Bangkok, September 16, 2022 – Myanmar authorities must immediately and unconditionally release journalist Htet Htet Khine and stop jailing members of the press for their journalistic activities, the Committee to Protect Journalists said Friday.
On Thursday, September 15, an Insein Prison court in Yangon sentenced Htet Htet Khine to three years in prison with hard labor for allegedly violating Section 505(a) of the penal code, which criminalizes incitement and the dissemination of “false news”, according to multiple news reports.
She also faces another charge under the Unlawful Association Act for allegedly contacting “illegal organizations,” which carries a possible three years in prison, the reports said.
“Journalist Htet Htet Khine’s conviction and sentencing show Myanmar’s military junta will stop at nothing to black out independent news reporting since its democracy-suspending coup in February last year,” said Shawn Crispin, CPJ’s senior Southeast Asia representative. “The regime must immediately stop jailing journalists for merely doing their jobs of reporting the news.”
Htet Htet Khine, a freelance journalist and former reporter for BBC Media Action, where she hosted the “Khan Sar Kyi” or “Feel It” television news program, was held in pre-trial detention until her sentencing, those reports said. BBC Media Action is an independent charity, separate from BBC News.
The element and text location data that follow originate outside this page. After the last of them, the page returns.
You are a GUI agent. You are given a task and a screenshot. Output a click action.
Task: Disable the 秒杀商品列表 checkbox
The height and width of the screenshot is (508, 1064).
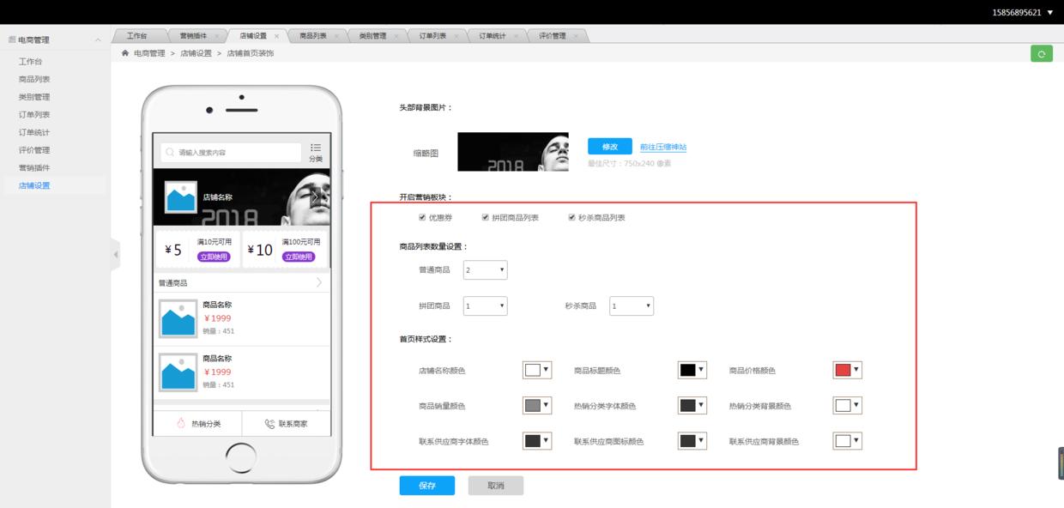tap(571, 218)

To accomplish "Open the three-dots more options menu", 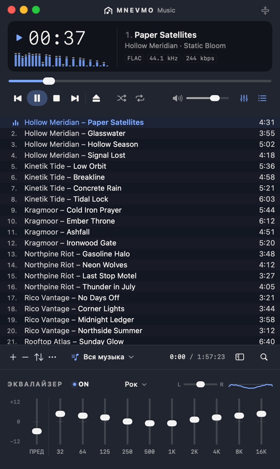I will pos(52,357).
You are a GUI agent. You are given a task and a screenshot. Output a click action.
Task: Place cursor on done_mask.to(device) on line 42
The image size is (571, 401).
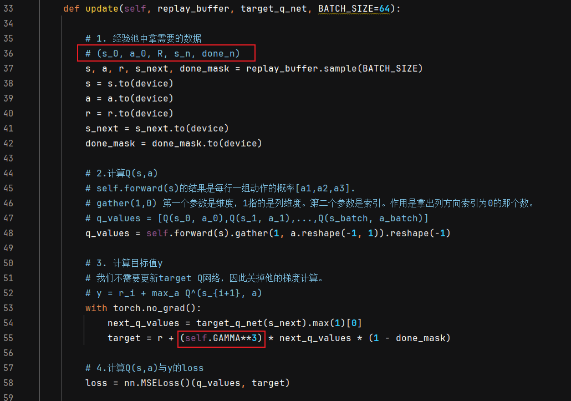(207, 143)

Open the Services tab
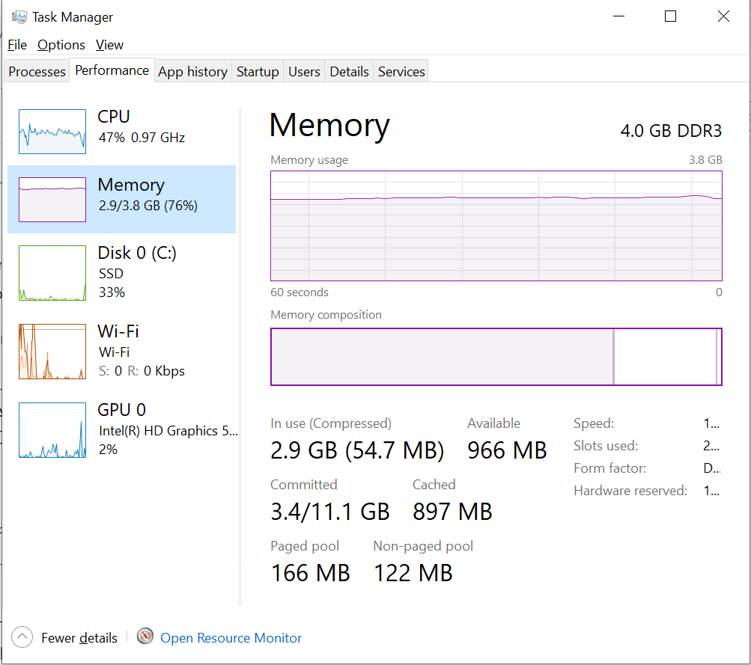(x=401, y=72)
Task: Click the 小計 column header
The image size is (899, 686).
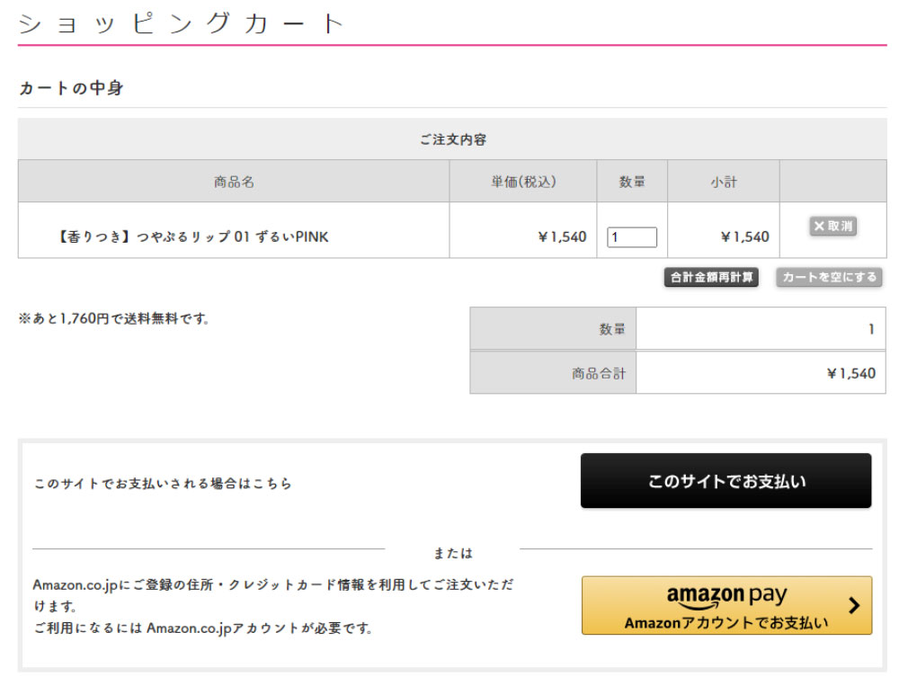Action: coord(723,182)
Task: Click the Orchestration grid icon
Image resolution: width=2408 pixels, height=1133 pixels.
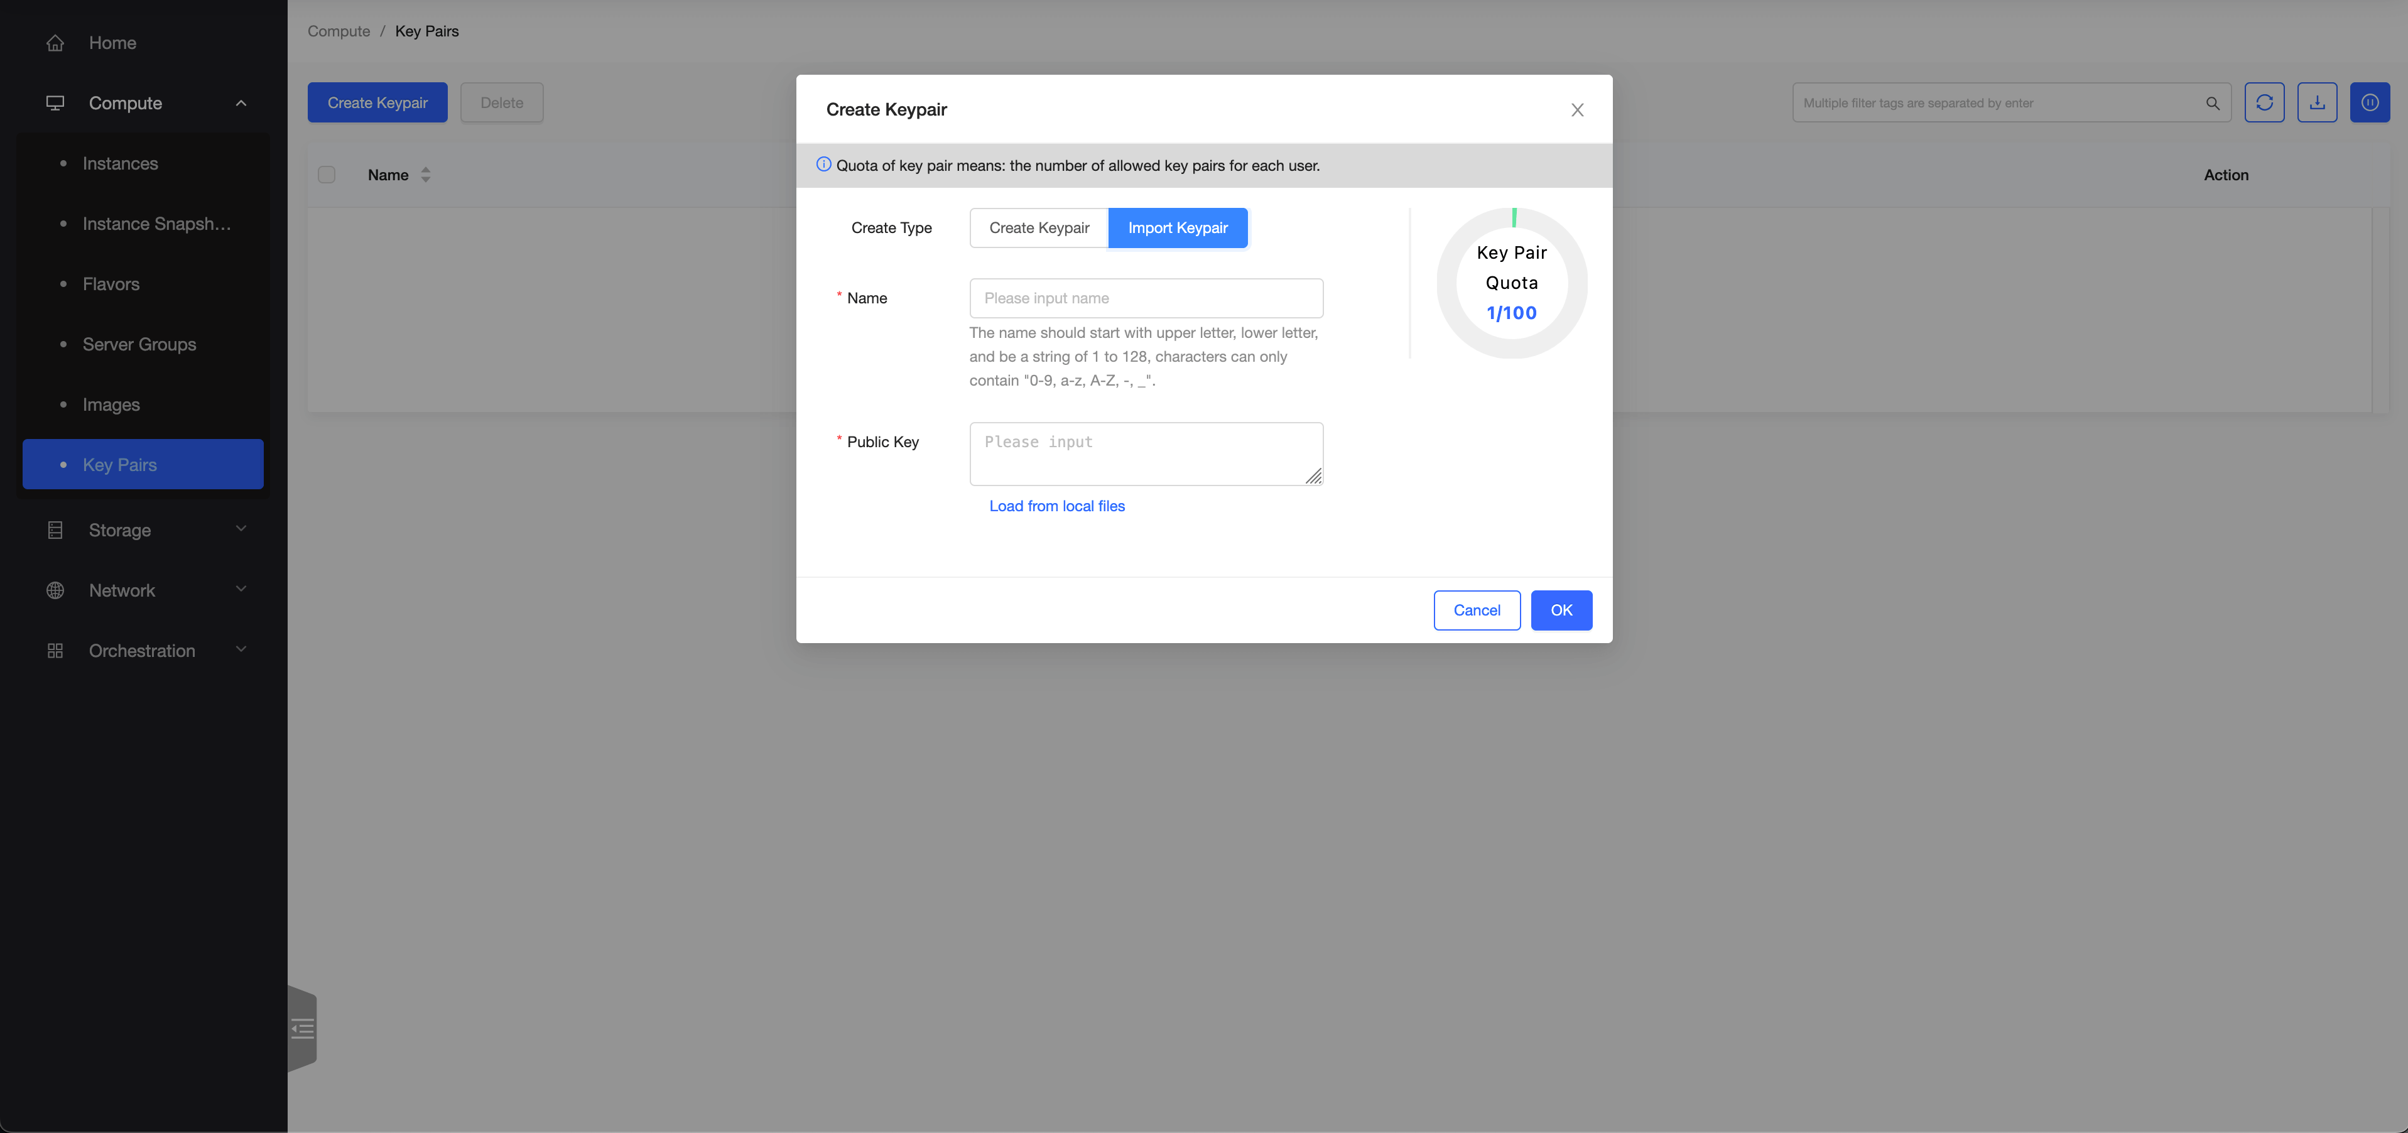Action: (55, 651)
BBC Media Action released a September 15 statement on Htet Htet Khine’s sentencing saying her conviction “runs counter to basic principles of human rights and freedom of expression” and that it was “concerned for her safety and well-being.”
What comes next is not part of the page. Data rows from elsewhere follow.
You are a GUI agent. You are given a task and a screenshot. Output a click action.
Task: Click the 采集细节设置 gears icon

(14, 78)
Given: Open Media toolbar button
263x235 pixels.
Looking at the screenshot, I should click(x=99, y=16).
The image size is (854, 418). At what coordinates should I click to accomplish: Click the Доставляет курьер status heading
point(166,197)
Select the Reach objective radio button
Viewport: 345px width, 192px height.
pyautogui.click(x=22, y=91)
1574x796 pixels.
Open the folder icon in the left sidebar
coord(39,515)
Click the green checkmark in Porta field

She was arrested on August 15, 2021, at an apartment in Yangon with fellow journalist Sithu Aung Myint, who remains in pre-trial detention on 505(a) charges, and was held in pre-trial detention until her conviction on Thursday, according to the news reports and CPJ reporting.
The Associated Press quoted an anonymous “legal official” that Htet Htet Khine had denied all charges against her and has not yet decided if she will appeal the verdict. Hearings in her trial were closed to the media and public, the AP report said.
Htet Htet Khine has been moved since her trial to a ward of Insein prison that holds convicted prisoners, news reports said. A lawyer who spoke on condition of anonymity to U.S. Congress-fund Radio Free Asia report said she was in “good health” and “stable.”
Myanmar’s Ministry of Information did not immediately reply to CPJ’s emailed request for comment on Htet Htet Khine’s sentencing and conviction.
Myanmar was the world’s second-worst jailer of journalists as of December 1, 2021, according to CPJ’s annual prison census.
Editor’s note: The second paragraph of this report has been updated to reflect the date of sentencing.